DIE VERSCHLUNGENEN WEGE VON DEUTSCHLANDS ERFOLGREICHSTER JUGENDKULTUR
Die Ultra-Bewegung umweht die Aura des Neuen. Das mag lächerlich klingen. Zumindest für Ultras. Schließlich haben hierzulande die ersten Gruppen bereits ihr 15-jähriges Bestehen gefeiert. Und dennoch könnte die Mehrheit der Fußballinteressierten wohl nicht so genau erklären, was es mit diesen merkwürdigen Ultras auf sich hat. Sind es besonders fanatische Fans?
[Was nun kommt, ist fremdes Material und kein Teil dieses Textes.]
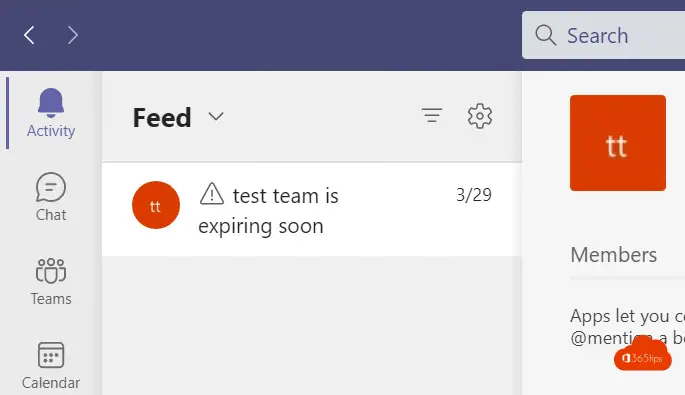
Task: Select the large orange tt team picture
Action: [618, 143]
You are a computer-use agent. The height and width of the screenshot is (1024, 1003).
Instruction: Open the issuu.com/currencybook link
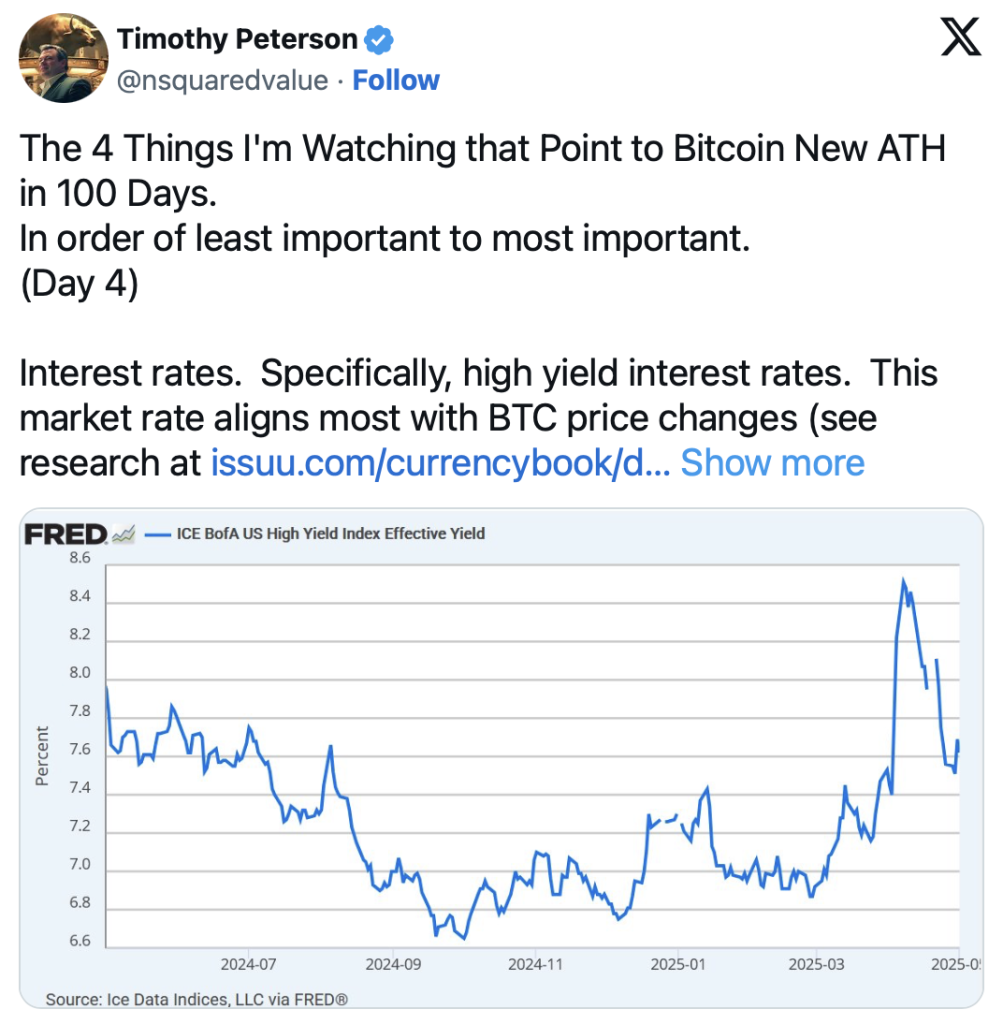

Sind es moderne Hooligans, skrupellose Fußballschläger? Das glauben vor allem viele Menschen, die lange nicht mehr im Stadion waren. „Ultra" klingt jedenfalls extrem, verrucht, vielleicht sogar ein bisschen gefährlich. Und das soll es vielleicht auch
Mitte der Neunziger fanden die ersten jungen Fußballfans zusammen, denen die eingefahrenen Rituale in den Kurven zu langweilig geworden waren. Zwar hatten sich mancherorts bereits Ende der Achtziger kritische Fanszenen gebildet, die zum Teil spektakulär gut gemachte Fanzines herausgaben und mit dem Bild des tumben Fußballfans gründlich aufräumten. Doch sie waren meist allenfalls das intellektuelle Aushängeschild einer Kurve, die sie meist nur partiell erreichte. Deren stimmgewaltige Mitte waren fast überall die Kutten-Fans, deren einprägsamste Vertreter eine mit Aufnähern übersäte Jeansjacke, Trikot und Schal trugen – die Unerschrockeneren unter ihnen banden sich auch gerne einmal deren fünf um ein einziges Handgelenk. So oder so ging man gemeinsam ins Stadion, trank ein paar Pils – und wartete auf das nächste Auswärtsspiel. Fußball war etwas, das sich am Wochenende abspielte. Und nur am Wochenende. Es sei denn, der Kassenwart des Fanklubs war mit den Einnahmen der Tombola durchgebrannt, und es stand eine Nachwahl an. Dann gab es eine Sondersitzung neben der regulären Weihnachtsfeier.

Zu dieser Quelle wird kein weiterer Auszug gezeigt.